── Data lines ──
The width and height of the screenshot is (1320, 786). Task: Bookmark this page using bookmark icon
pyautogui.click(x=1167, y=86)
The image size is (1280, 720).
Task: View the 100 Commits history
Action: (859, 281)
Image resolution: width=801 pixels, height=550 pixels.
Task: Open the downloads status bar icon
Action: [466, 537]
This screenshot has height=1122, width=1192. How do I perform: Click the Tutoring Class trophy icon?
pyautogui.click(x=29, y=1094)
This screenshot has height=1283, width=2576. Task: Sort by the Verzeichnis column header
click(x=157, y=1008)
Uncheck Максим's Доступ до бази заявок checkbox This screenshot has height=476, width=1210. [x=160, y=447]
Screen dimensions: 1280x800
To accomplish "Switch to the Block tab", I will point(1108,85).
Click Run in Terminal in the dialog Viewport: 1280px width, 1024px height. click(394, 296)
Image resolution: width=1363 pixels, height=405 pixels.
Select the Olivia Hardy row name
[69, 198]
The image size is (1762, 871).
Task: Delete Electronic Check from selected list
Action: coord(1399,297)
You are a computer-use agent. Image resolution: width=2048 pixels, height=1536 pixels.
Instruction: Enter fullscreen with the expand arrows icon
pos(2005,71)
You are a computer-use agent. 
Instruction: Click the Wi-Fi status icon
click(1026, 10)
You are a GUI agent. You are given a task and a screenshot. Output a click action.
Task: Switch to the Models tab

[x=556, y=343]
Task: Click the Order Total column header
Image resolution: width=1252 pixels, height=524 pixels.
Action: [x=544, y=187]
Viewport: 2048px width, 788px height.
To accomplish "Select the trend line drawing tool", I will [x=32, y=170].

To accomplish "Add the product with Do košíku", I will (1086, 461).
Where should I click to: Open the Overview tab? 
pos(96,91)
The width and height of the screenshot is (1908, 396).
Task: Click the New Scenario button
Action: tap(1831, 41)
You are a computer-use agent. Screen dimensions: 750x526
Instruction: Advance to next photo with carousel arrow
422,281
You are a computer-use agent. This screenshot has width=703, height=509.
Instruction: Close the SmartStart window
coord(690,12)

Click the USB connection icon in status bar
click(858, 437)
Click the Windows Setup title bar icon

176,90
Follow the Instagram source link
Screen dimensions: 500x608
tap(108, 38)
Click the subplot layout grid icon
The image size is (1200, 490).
───
__Stated task__
Reproduce the lines of the material from the one containing "Task: Click the Order Total column header" through the end of the material, inclusive, switching "carousel arrow" to "slider arrow" and leaving everything else unchanged. Give only those lines.

__Completed task__
Task: Click the Order Total column header
Image resolution: width=1252 pixels, height=524 pixels.
Action: [x=544, y=187]
Viewport: 2048px width, 788px height.
To accomplish "Select the trend line drawing tool", I will [x=32, y=170].

To accomplish "Add the product with Do košíku", I will (1086, 461).
Where should I click to: Open the Overview tab? 
pos(96,91)
The width and height of the screenshot is (1908, 396).
Task: Click the New Scenario button
Action: tap(1831, 41)
You are a computer-use agent. Screen dimensions: 750x526
Instruction: Advance to next photo with slider arrow
422,281
You are a computer-use agent. This screenshot has width=703, height=509.
Instruction: Close the SmartStart window
coord(690,12)

Click the USB connection icon in status bar
click(858, 437)
Click the Windows Setup title bar icon

176,90
Follow the Instagram source link
Screen dimensions: 500x608
tap(108, 38)
Click the subplot layout grid icon
The image size is (1200, 490).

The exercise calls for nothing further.